Грабитель тут же натянул ботинок, повертел ногой, неожиданно швырнул обратно:
— Дужэ вэлыки.
Выругался витиевато и подошёл к следующему.
«Кажется, пронесло». Спина Владимира была влажной.
Осмотр закончился. Два вздувшихся мешка награбленного поднесли к верховому усачу, перебросили через седло. Главарь махнул нагайкой вдоль улицы:
— Топай отседова, да побыстрей… Шоб через пять минут духу не было!..
Деревня осталась позади. Через несколько часов вошли в Винницу.
С трудом — то на товарняке, то пешком — добрались до Жмеринки. Дальше — до Проскурова — месили чернозёмную грязь на просёлочных дорогах. Всё время слышалась орудийная стрельба — редкая, но методичная. Наконец добрались до вокзала. В зале ожидания — стоны, крики. Оказывается, это те, кто попытался доехать товарным составом из Жмеринки. Перед самым Проскуровом рельсы оказались разобранными, паровоз взорвался. И теперь на вокзале лежали люди контуженые, обожжённые, с переломанными руками, ногами. Петлюровцы несколько раз кричали, чтобы все убрались с вокзала. Одного военнопленного, пытавшегося возражать, застрелили.
— Пойдём отсюда скорее, — предложили спутники Владимира. — Вон что творится! Петлюровцы как скаженные бегают.
Урасов окинул взором зал.
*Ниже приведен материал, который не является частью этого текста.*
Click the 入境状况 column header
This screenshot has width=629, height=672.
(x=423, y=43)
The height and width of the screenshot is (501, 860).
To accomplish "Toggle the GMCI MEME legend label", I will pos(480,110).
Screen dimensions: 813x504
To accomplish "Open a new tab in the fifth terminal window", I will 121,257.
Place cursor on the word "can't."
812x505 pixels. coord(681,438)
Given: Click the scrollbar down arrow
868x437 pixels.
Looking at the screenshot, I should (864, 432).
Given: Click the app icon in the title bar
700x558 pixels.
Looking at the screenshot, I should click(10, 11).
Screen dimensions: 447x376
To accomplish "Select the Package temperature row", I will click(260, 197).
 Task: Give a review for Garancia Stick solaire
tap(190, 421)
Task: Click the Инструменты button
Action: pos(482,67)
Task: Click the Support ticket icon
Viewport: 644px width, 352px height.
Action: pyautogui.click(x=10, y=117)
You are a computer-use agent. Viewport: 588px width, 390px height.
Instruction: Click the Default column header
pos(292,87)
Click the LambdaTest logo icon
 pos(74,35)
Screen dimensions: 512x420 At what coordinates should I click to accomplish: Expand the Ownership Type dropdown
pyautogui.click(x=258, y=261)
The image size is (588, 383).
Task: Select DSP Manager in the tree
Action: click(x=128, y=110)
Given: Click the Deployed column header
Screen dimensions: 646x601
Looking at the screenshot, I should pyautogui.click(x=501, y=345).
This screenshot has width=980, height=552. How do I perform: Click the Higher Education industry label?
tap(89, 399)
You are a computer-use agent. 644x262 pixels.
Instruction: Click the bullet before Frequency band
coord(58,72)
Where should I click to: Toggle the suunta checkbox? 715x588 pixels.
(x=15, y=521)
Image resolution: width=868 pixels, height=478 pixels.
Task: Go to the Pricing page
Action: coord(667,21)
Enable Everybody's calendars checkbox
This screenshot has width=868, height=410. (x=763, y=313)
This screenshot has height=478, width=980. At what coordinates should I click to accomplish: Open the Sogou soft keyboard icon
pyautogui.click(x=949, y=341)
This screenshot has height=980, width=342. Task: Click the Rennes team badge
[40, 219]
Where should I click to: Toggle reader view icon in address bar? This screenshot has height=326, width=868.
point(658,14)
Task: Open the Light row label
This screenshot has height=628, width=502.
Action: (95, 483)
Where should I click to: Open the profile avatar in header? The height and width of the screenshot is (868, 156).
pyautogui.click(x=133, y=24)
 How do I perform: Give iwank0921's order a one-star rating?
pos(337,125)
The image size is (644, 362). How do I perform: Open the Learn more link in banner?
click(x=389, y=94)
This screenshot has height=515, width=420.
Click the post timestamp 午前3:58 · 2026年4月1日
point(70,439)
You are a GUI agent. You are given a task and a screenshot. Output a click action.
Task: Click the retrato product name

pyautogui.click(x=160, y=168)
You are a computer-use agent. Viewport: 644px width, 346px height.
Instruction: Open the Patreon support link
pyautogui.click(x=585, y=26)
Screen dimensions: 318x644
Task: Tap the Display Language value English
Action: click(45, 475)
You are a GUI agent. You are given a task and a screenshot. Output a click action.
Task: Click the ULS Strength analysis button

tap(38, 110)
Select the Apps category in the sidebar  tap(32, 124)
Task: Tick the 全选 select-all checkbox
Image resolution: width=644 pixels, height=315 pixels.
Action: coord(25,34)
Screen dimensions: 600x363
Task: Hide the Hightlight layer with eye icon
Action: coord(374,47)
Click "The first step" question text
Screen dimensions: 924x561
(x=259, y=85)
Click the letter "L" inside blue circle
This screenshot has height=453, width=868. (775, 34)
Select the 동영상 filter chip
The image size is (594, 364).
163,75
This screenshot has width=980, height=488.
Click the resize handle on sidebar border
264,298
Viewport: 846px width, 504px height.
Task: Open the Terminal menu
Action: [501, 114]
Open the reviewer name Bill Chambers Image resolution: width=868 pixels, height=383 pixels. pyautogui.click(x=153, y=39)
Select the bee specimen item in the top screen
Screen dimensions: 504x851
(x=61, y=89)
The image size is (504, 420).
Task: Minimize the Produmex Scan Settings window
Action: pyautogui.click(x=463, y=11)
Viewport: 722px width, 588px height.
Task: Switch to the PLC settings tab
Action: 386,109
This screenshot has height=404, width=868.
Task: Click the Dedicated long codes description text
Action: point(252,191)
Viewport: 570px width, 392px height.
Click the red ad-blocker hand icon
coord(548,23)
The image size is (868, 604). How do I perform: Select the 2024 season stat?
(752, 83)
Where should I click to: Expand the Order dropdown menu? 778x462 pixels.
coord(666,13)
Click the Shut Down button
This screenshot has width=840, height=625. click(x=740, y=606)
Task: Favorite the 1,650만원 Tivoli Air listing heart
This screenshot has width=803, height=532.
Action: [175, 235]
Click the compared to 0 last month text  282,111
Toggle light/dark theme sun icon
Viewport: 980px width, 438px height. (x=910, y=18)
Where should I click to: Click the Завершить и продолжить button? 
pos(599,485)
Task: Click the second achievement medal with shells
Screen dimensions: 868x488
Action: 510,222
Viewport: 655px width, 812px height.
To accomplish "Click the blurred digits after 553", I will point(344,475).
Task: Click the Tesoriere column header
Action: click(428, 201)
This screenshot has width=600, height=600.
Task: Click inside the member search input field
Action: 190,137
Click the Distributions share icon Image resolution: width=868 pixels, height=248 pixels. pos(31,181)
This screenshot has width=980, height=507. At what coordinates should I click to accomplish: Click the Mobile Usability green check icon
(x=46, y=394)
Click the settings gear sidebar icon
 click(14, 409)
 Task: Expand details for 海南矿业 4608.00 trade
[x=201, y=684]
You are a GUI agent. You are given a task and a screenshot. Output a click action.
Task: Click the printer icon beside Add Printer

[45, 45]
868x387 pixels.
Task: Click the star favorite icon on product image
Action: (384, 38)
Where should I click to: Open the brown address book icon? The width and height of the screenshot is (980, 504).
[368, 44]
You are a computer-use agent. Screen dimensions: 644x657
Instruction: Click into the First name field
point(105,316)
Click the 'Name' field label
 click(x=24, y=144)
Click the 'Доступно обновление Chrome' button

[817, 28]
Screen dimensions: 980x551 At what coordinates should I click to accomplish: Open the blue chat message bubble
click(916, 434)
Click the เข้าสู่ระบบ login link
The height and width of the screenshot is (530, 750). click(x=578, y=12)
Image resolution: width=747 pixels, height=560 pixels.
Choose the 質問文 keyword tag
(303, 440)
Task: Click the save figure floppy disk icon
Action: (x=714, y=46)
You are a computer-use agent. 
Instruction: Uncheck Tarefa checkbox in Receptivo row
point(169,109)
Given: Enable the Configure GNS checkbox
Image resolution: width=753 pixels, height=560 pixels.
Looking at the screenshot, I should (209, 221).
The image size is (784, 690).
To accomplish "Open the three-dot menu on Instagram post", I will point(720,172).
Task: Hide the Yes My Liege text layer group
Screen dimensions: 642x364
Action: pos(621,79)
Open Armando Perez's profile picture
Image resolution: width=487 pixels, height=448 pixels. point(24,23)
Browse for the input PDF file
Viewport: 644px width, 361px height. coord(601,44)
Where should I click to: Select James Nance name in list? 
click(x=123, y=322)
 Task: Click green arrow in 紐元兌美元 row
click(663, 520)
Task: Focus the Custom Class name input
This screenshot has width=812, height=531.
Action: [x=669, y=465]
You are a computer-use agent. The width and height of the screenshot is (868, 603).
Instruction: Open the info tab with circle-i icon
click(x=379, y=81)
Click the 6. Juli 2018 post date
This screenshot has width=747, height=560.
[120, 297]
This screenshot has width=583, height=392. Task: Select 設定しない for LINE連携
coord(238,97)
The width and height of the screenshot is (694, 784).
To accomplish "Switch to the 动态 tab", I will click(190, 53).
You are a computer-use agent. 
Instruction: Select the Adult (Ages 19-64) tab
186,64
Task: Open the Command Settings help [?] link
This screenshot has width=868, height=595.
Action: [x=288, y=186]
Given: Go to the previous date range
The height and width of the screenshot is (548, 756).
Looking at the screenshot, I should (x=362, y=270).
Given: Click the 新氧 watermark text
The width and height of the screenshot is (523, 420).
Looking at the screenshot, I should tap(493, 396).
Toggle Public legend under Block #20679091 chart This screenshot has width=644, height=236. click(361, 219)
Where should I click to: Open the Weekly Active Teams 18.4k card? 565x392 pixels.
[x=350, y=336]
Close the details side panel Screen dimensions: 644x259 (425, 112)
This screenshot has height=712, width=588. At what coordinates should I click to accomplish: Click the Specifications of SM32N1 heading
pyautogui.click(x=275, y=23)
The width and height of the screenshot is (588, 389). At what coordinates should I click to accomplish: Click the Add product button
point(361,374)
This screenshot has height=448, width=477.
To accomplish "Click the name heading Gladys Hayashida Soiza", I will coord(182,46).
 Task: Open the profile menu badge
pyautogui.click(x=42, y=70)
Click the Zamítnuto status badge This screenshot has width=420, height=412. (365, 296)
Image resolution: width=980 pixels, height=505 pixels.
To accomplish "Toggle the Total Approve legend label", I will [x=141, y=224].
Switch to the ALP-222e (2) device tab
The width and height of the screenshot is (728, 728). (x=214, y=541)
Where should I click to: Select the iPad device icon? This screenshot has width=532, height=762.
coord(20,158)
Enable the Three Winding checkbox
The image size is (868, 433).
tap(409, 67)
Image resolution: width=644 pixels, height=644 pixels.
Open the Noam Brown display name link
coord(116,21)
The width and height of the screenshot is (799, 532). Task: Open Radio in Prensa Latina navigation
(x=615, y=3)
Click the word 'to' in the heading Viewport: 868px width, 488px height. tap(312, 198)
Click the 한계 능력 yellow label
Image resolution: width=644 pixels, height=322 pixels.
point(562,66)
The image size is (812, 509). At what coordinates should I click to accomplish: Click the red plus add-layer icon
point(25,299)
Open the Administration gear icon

На лавках, па полу лежали раненые, кое-как пытаясь сами себе помочь.
— Ну что ты смотришь, пошли! — потянул его за рукав сосед.
Владимир поставил свою ношу в угол, сказал:
— Покараульте, я поищу аптечку.
Он побежал к дежурному по вокзалу. Аптечка нашлась. И Ура. сов принялся перевязывать и врачевать. Искусству оказывать первую помощь, особенно при ушибах, переломах, он научился ещё до революции в Перми, когда был дружинником, охранял большевиков на митингах и демонстрациях.
Через несколько минут у Владимира нашлись добровольные помощники. Как мог, он облегчал участь раненых.
Он не заметил, сколько прошло времени.
Вдруг кто-то грубо схватил его за плечо и едва не повалил на пол. Петлюровец!
— Пойдём! — скомандовал он.
Раздалось несколько голосов раненых:
— Побойтесь бога!
— Отпустите фершала, ради Христа!
Петлюровец замахнулся прикладом на раненого:
— Прекрати лопотать! Его требует главный врач!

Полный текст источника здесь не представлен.